- **Teks Bacaan**:
◇ ◇ ◇ ◇ ◇
Seperti yang sama-sama kita lihat, amanat tersebut adalah luar biasa! Di dalamnya terkandung pesan (message) yang besar sekali kepada seluruh nasion, dan sekaligus juga peringatan keras kepada semua golongan (terutama kalangan jenderal-jenderal pendukung Suharto) yang bersikap anti-komunis. 

Adalah jelas bahwa pernyataan Bung Karno tentang PKI di depan Front Nasional dalam tahun 1966 itu berdasarkan kebenaran sejarah, dan juga bahwa itu lahir dari ketulusan hatinya yang sedalam-dalamnya. Pernyataannya yang demikian itu adalah cermin dari isi atau jiwa perjuangan revolusionernya sejak muda.
◇ ◇ ◇ ◇ ◇
- **Data yang Tersedia**:
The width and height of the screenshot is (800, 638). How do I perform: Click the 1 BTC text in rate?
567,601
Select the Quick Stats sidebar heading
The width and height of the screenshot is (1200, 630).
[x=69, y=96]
◇ ◇ ◇ ◇ ◇
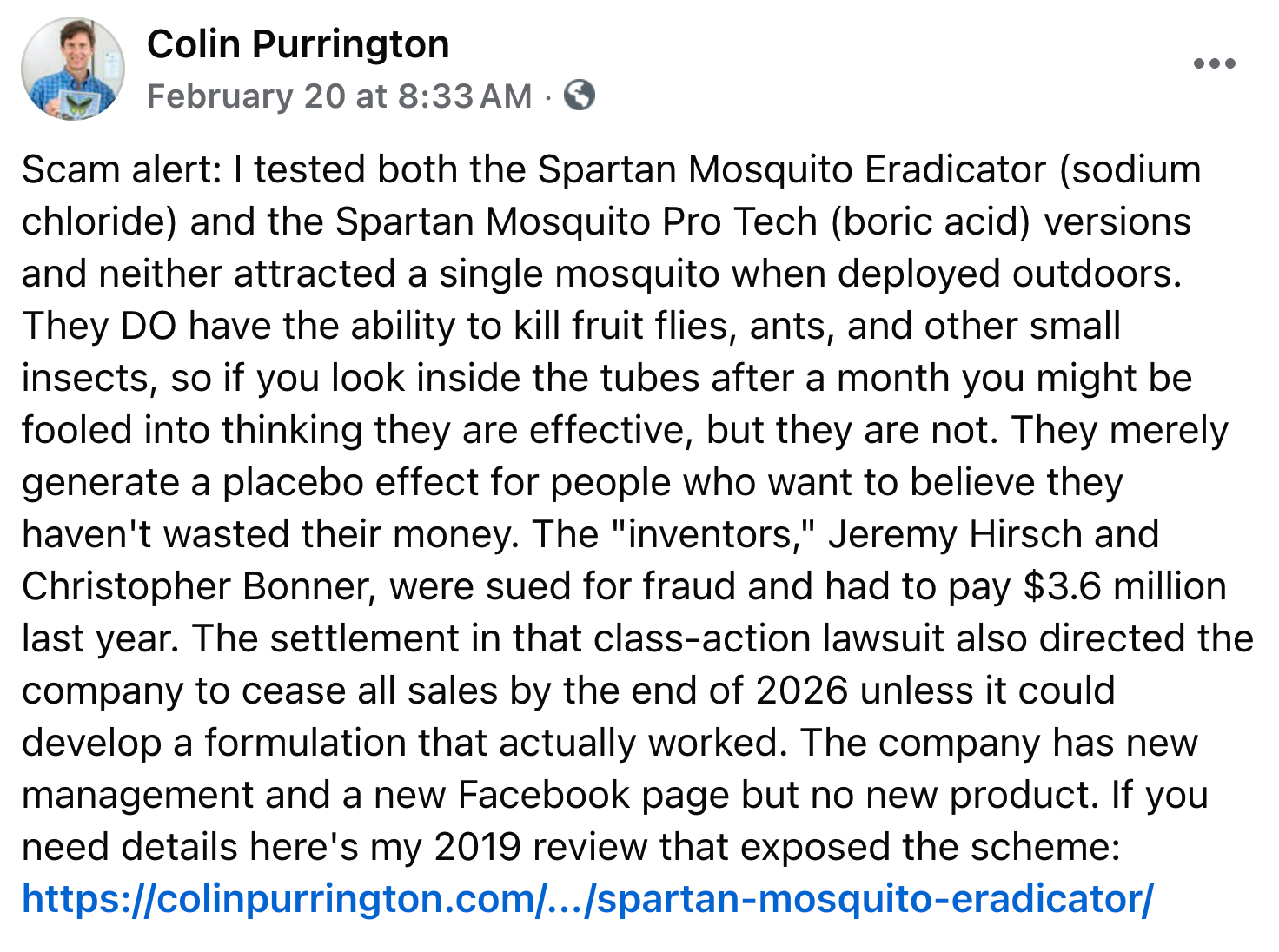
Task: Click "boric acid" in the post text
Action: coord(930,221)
◇ ◇ ◇ ◇ ◇
- **Soal dan Tugas**:
1) Ringkaslah paragraf dalam teks bacaan yang dimulai dengan "Adalah jelas bahwa" menjadi satu kalimat tanpa menghilangkan fakta utamanya.
2) Ketik ulang bagian teks bacaan di antara "Seperti yang sama-sama" dan "revolusionernya sejak muda.", termasuk kedua bagian itu, tanpa mengubah apa pun.

- **Jawaban Latihan**:
1) Pernyataan Bung Karno tentang PKI di depan Front Nasional pada tahun 1966 berdasarkan kebenaran sejarah, lahir dari ketulusan hatinya, dan mencerminkan jiwa perjuangan revolusionernya sejak muda.

2)
Seperti yang sama-sama kita lihat, amanat tersebut adalah luar biasa! Di dalamnya terkandung pesan (message) yang besar sekali kepada seluruh nasion, dan sekaligus juga peringatan keras kepada semua golongan (terutama kalangan jenderal-jenderal pendukung Suharto) yang bersikap anti-komunis. 

Adalah jelas bahwa pernyataan Bung Karno tentang PKI di depan Front Nasional dalam tahun 1966 itu berdasarkan kebenaran sejarah, dan juga bahwa itu lahir dari ketulusan hatinya yang sedalam-dalamnya. Pernyataannya yang demikian itu adalah cermin dari isi atau jiwa perjuangan revolusionernya sejak muda.